A Short Guide to the Va Mortgages

Quicken Loans - A Short Guide to the Va Mortgages

In 2013, the mortgage program of the Us department of Veteran Affairs (Va) marked its 70th anniversary. It was one of the strongest years for Va loans since their introduction in the market. Some 630,000 new loans were guaranteed by the department in 2013. Find out more about these products and their features, benefits and drawbacks and check whether you qualify.

Loan Basics

A Short Guide to the Va Mortgages

The Va mortgages are home loans backed by the department of Veteran Affairs. The department does not issue them. The loans are available from varied dissimilar lenders participating in the program. They have similar features compared to their accepted counterparts, but there are some famous differences as well. These home loans are commonly designed for veterans and active duty personnel, but other home buyers may be able to qualify as well.
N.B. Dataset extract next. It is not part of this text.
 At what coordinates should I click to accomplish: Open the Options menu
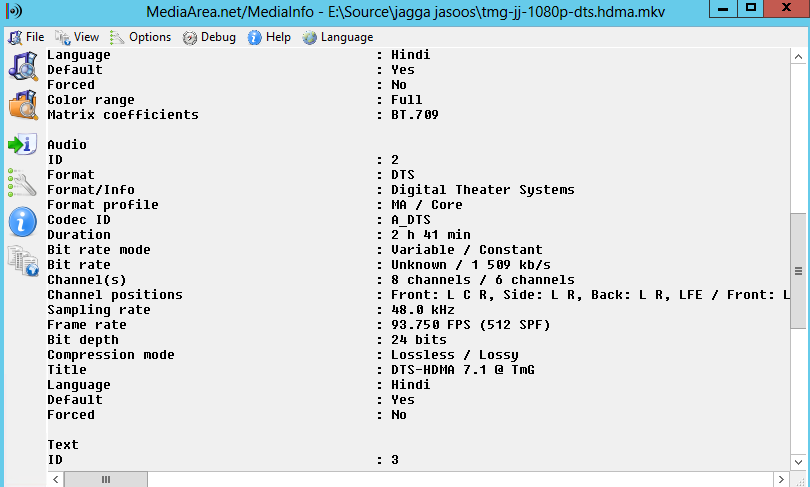[x=140, y=37]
A Short Guide to the Va Mortgages

Eligibility

Veterans and active duty personnel are automatically eligible for Va mortgage loans. National Guard and preserve members can also qualify if they meet a set of criteria. These are at least 90 days of active service completed after 1990 and honorable discharge, retired list placement, replacement to the Standby preserve or Ready preserve after discharge as honorable or continuing service in the superior Reserve. Surviving spouses of veterans, who died, went missing in operation or were taken as prisoners of war, can also qualify. They have to have remained unmarried or may have remarried, but under safe bet conditions in order to be eligible for such a home loan.
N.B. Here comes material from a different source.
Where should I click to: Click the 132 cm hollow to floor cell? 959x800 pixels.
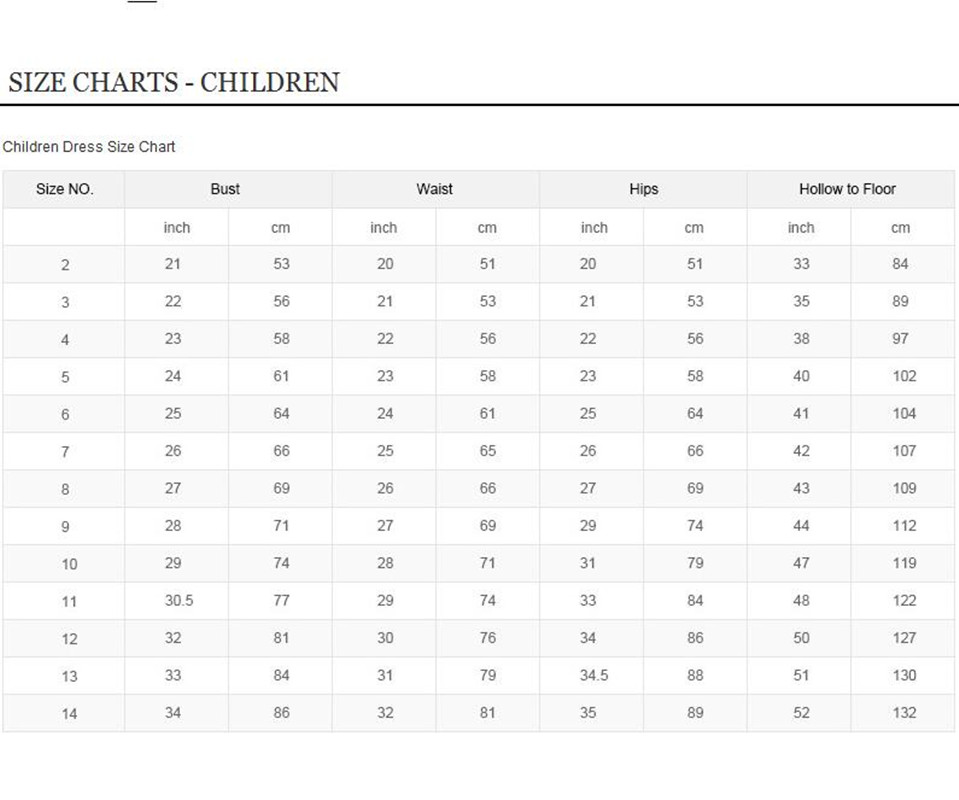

Since the loans are available from accepted lenders, applicants have to meet normal affordability criteria. These criteria are based on income, debt-to-income ratio and reputation score.

Loan Features

The Va mortgage loans come with varied amounts. The maximum loan amount is 7,000, but this limit is flexible in areas with high property prices and in extra circumstances. The loans want no down payment. At the same time, home buyers can put down any amount which they deem fit. There is a funding fee which is calculated as a division of the loan amount. It is 2.15% for first-time home buyers development no down payment. When a down payment of 10% is made, the division drops to 1.25%.